Not the being-in-love-with-his-best-friend thing—that feels inevitable in the same way gravity is inevitable, like Buck looking at him with those eyes and that smile could ever lead anywhere else. No, Eddie can own that. Happily. Repeatedly. Preferably against a variety of surfaces.
This, however—the impending crime against beverages—is entirely on him.
Buck bumps their shoulders together as they walk. Eddie glances at him, caught, and can’t help smiling.
Eddie strokes his thumb over Buck’s knuckles like it has its own agenda. Three months together and Eddie still hasn’t gotten used to how easy this is, how natural it feels to just… hold his hand on a sidewalk in broad daylight.
They’re a couple blocks from the café, the afternoon fuzzy-warm around them, L.A. in that sweet spot between shift chaos and evening calls. No one from the 118 in sight. Just people minding their own business, which is exactly what Eddie intends to do—if you ignore the part where he’s about to order the world’s dumbest drink.
Buck is still looking at him, though, gaze soft and amused.
Eddie clears his throat. “Remind me why we’re doing this again?”
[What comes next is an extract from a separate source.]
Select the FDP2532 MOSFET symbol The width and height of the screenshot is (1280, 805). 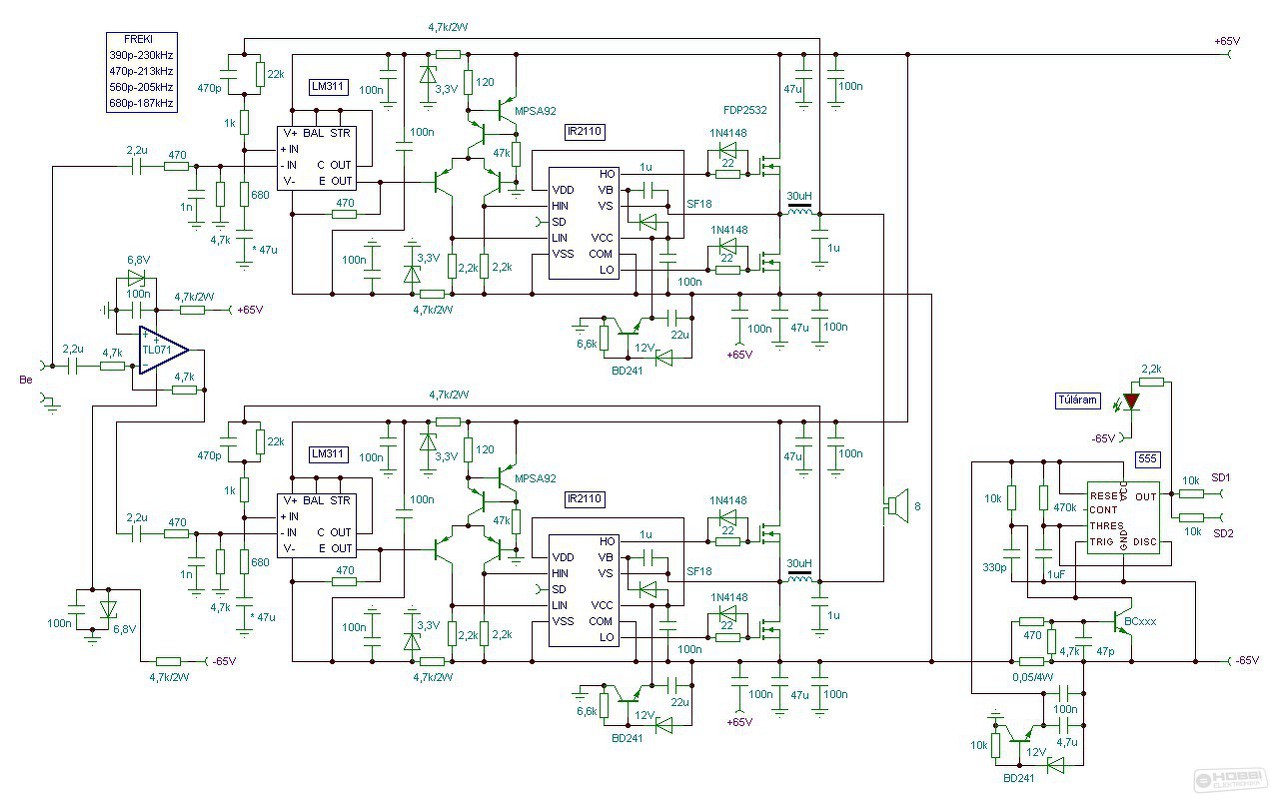click(770, 166)
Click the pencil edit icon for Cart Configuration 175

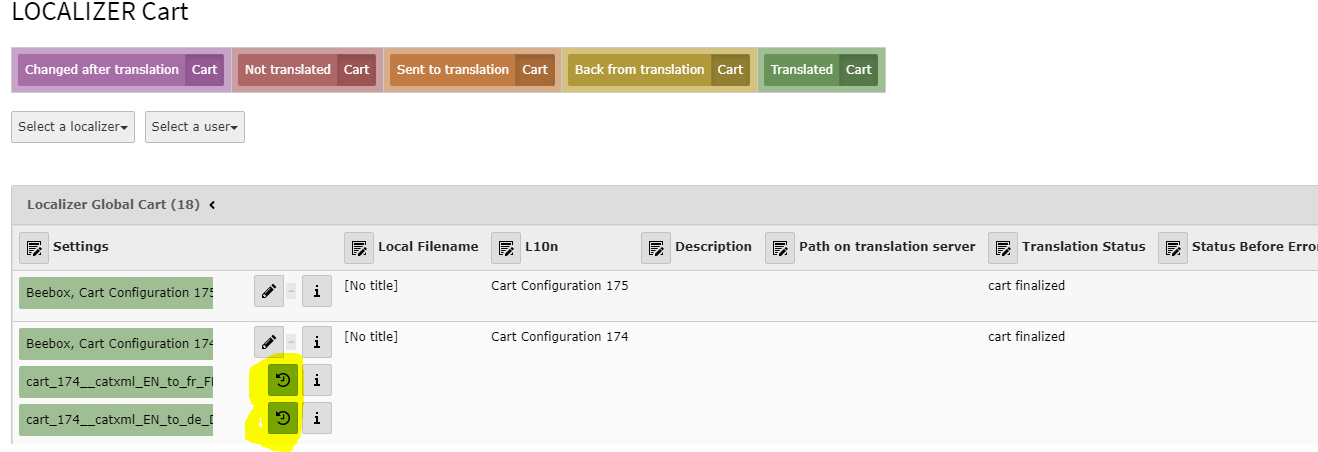[x=268, y=291]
“Because,” Buck says, drawing the word out like it’s obvious, “you told me about your ‘protein powder and diet soda, it’s like a root beer float’ thing, and I said—and I quote—‘sounds good, I’m in.’” He grins. “I’m a man of my word.”
“Yeah,” Eddie mutters, even as his chest does this annoying warm expansion thing. “Unfortunately.”
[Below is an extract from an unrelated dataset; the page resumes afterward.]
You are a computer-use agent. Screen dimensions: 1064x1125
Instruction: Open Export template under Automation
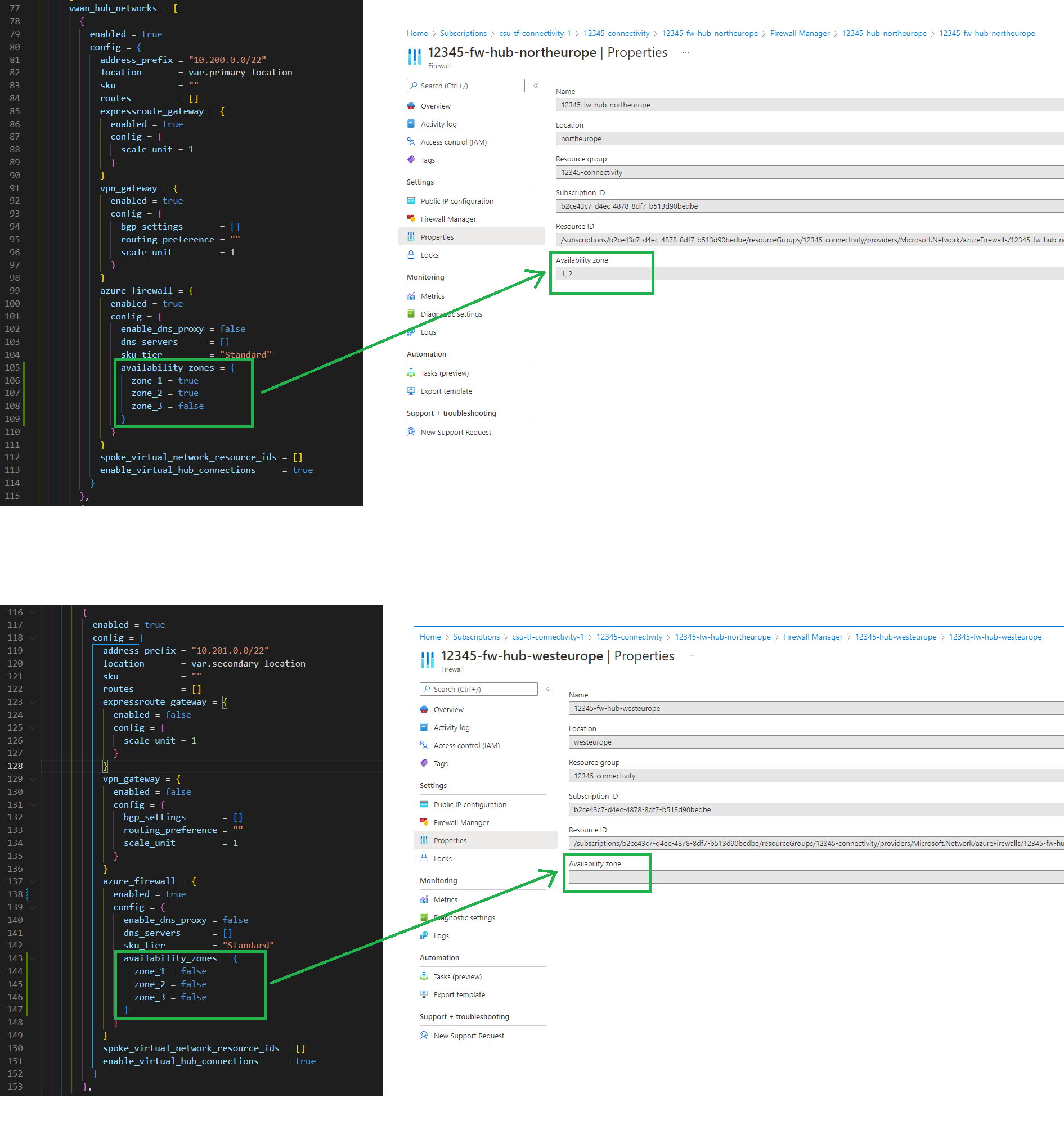click(446, 391)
They reach the café—small, corner place, big windows, a chalkboard sign out front boasting ethically sourced beans and something called a lavender cloud latte. Eddie stops, giving their joined hands a little squeeze, sudden nerves flickering under his ribs.
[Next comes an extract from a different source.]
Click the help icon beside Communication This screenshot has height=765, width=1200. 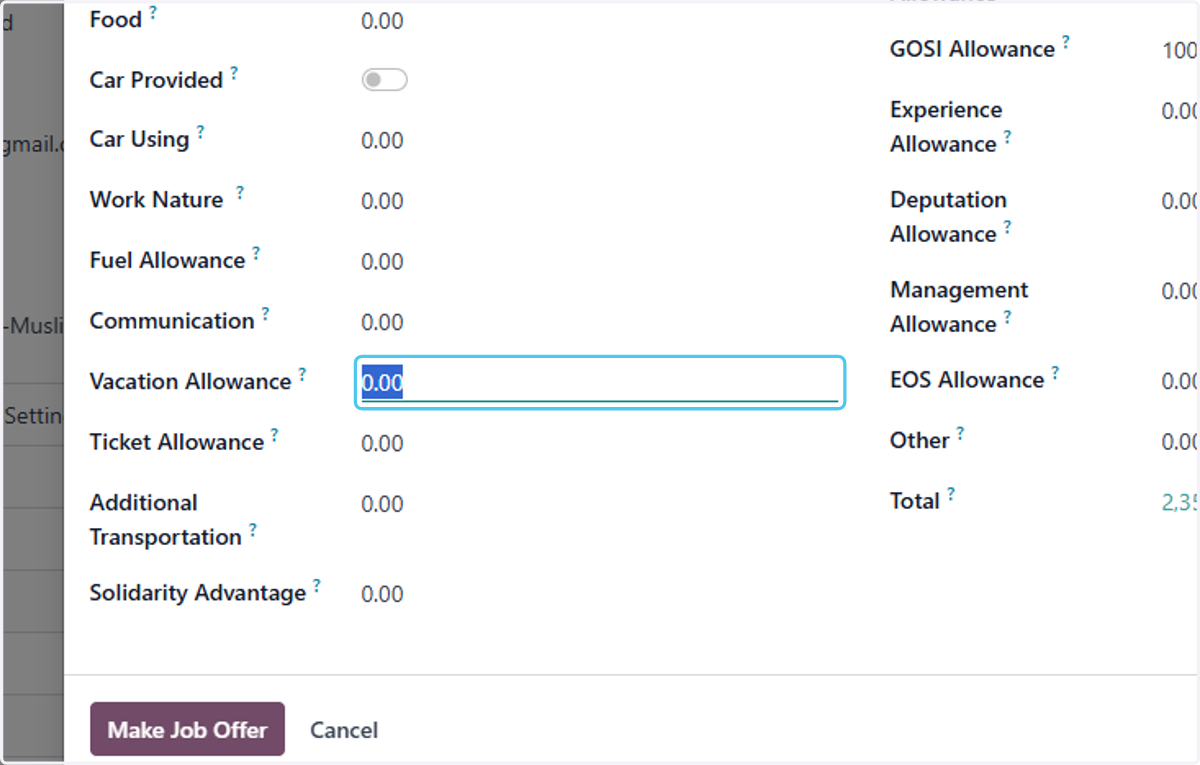[x=265, y=314]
Not nerves about being seen. He’s weirdly fine with this now, with his fingers laced through Buck’s in public. If someone sees, they see. If someone from the 118 sees… well, that’s a problem for Future Eddie, who will also have to deal with things like grocery shopping, Christopher’s homework, and the way Buck looks in a tight t-shirt at three in the morning.
Right now, Present Eddie’s only real concern is that he’s dragged his very enthusiastic boyfriend here to drink something that might dissolve his esophagus.
“You sure?” Eddie asks, half teasing, half serious. “We can still turn back. No shame.”
Buck squeezes his hand back, eyes bright. “Eddie. You described a drink that ‘tastes like a root beer float but with gains.’ There is no universe where I’m not trying that.”
He says it like that’s a compliment.
Eddie shakes his head, fighting a smile that loses before it begins. “You know, normal couples just… get coffee.”
“Babe,” Buck says, and that’s it, that’s the whole word, and Eddie’s spine does something embarrassing. “We’re not normal.”
Can’t argue with that.
Inside, the café is all wood and plants and quiet indie music—exactly the kind of place Buck once called “aesthetic” before Christopher roasted him about it for a week. There’s a short line, a few people on laptops, a couple on a sofa where the girl is clearly more interested in her boyfriend than her cold brew—Eddie understands the feeling.
They step into line, hand in hand. Buck’s thumb starts drawing idle circles on the back of Eddie’s hand, like he can’t not touch him, and Eddie has to look away for a second, jaw working. Ridiculous. He’s a grown man, veteran, firefighter, father. He has seen terrible things. He should not be undone by soft circles on his skin in a coffee shop.
And yet.
Buck’s laughter comes out quick and delighted, head tipped back, eyes crinkling. Eddie locks the sound away somewhere under his ribs, in the same place he keeps Christopher’s giggles and the first time Buck said I like you like that with his whole body.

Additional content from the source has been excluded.